Es toda una obsesión que ha creado un enorme mercado de consumo. Y lamentablemente la iglesia de Cristo no es inmune a crear celebridades: los predicadores más conocidos o los de las iglesias más grandes, los que venden más libros, los cantantes cristianos.

Incluso podemos llegar a pensar que tales personas son más importantes en la presencia de Dios que aquella madre cristiana que casi nadie conoce fuera del círculo de su familia y de sus hermanos en la fe, y que está luchando en dependencia del Señor para criar a sus hijos para Él; o aquel pastor de una iglesia rural que sólo tiene 20 miembros y que nunca va a ser invitado a predicar en una iglesia reconocida.

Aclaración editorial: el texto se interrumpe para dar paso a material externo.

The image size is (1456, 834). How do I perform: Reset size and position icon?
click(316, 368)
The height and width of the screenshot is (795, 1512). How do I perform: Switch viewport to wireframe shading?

Pero lo cierto es que Dios no mide a Sus hijos por sus dones, y mucho menos por su fama. De hecho, Él ha determinado valerse de gente débil para que a final de cuentas sólo Su nombre sea glorificado. Esa es una de las enseñanzas de Pablo en 1Cor. 1:26-31:

“Pues mirad, hermanos, vuestra vocación, que no sois muchos sabios según la carne, ni muchos poderosos, ni muchos nobles; sino que lo necio del mundo escogió Dios, para avergonzar a los sabios; y lo débil del mundo escogió Dios, para avergonzar a lo fuerte; y lo vil del mundo y lo menospreciado escogió Dios, y lo que no es, para deshacer lo que es, a fin de que nadie se jacte en su presencia. Mas por él estáis vosotros en Cristo Jesús, el cual nos ha sido hecho por Dios sabiduría, justificación, santificación y redención; para que, como está escrito: El que se gloría, gloríese en el Señor”.

Somos personas ordinarias a quienes Dios ha encomendado una labor extraordinaria, para que la excelencia del poder sea de Él y no nuestra (2Cor. 4:7). A final de cuentas, es por la gracia de Dios que somos lo que somos (1Cor. 15:10); consecuentemente, debemos ministrar de tal manera que nuestro Dios se lleve toda la gloria, porque solo a Él le corresponde (Rom. 11:36).